Supplied data
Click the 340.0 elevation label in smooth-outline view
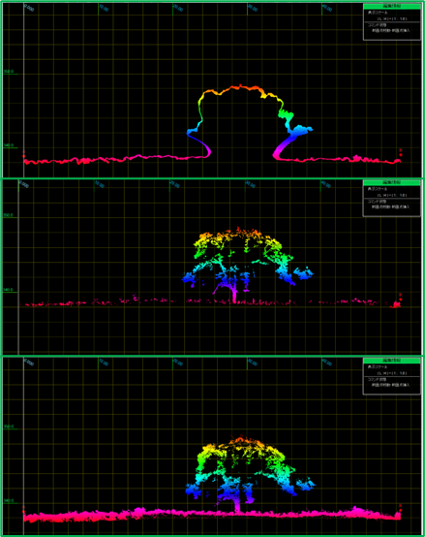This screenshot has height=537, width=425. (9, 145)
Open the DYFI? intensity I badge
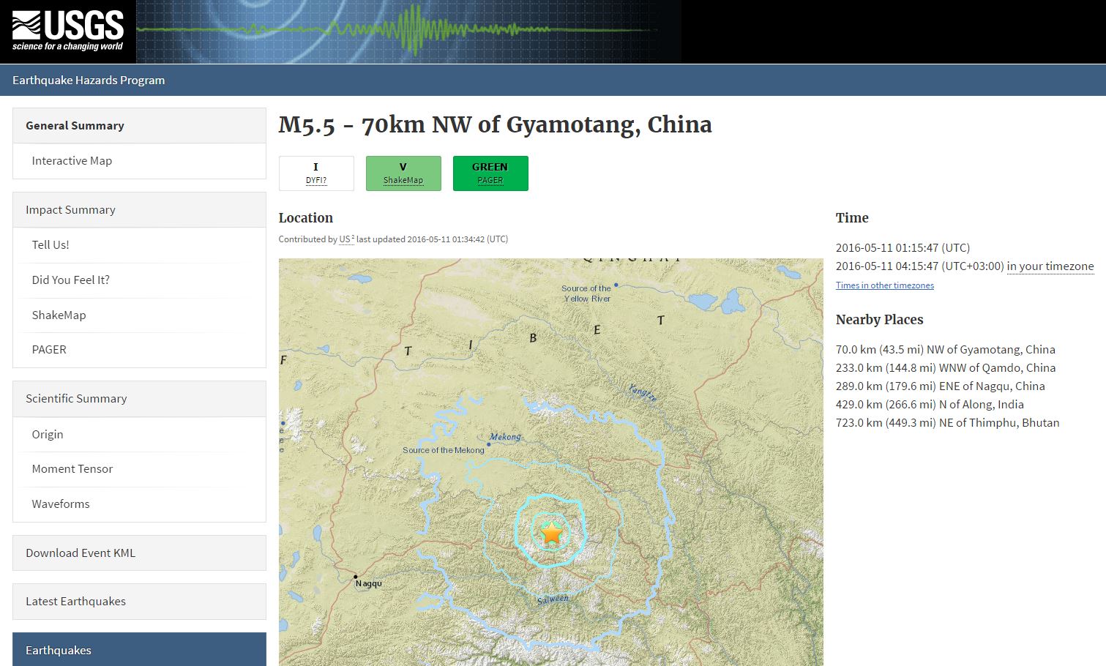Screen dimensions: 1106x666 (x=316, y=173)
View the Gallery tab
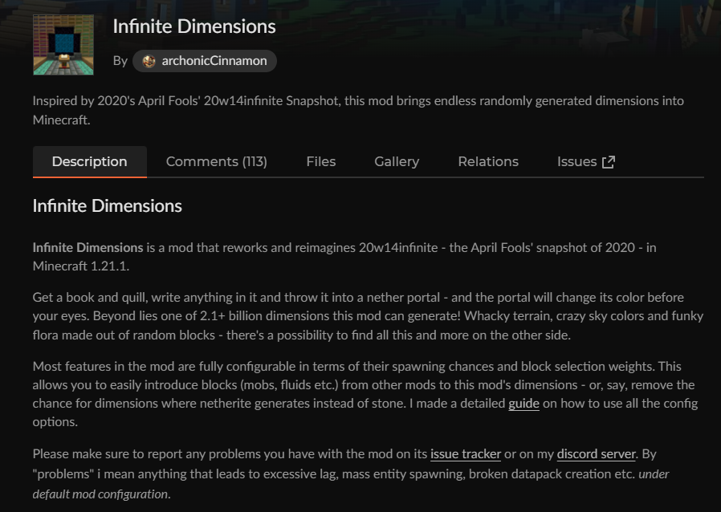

Work request
Images are to be omitted; repeat the remaining data above exactly.

Written solution
Click the 340.0 elevation label in smooth-outline view
This screenshot has height=537, width=425. (9, 145)
Open the DYFI? intensity I badge
Screen dimensions: 1106x666 (x=316, y=173)
View the Gallery tab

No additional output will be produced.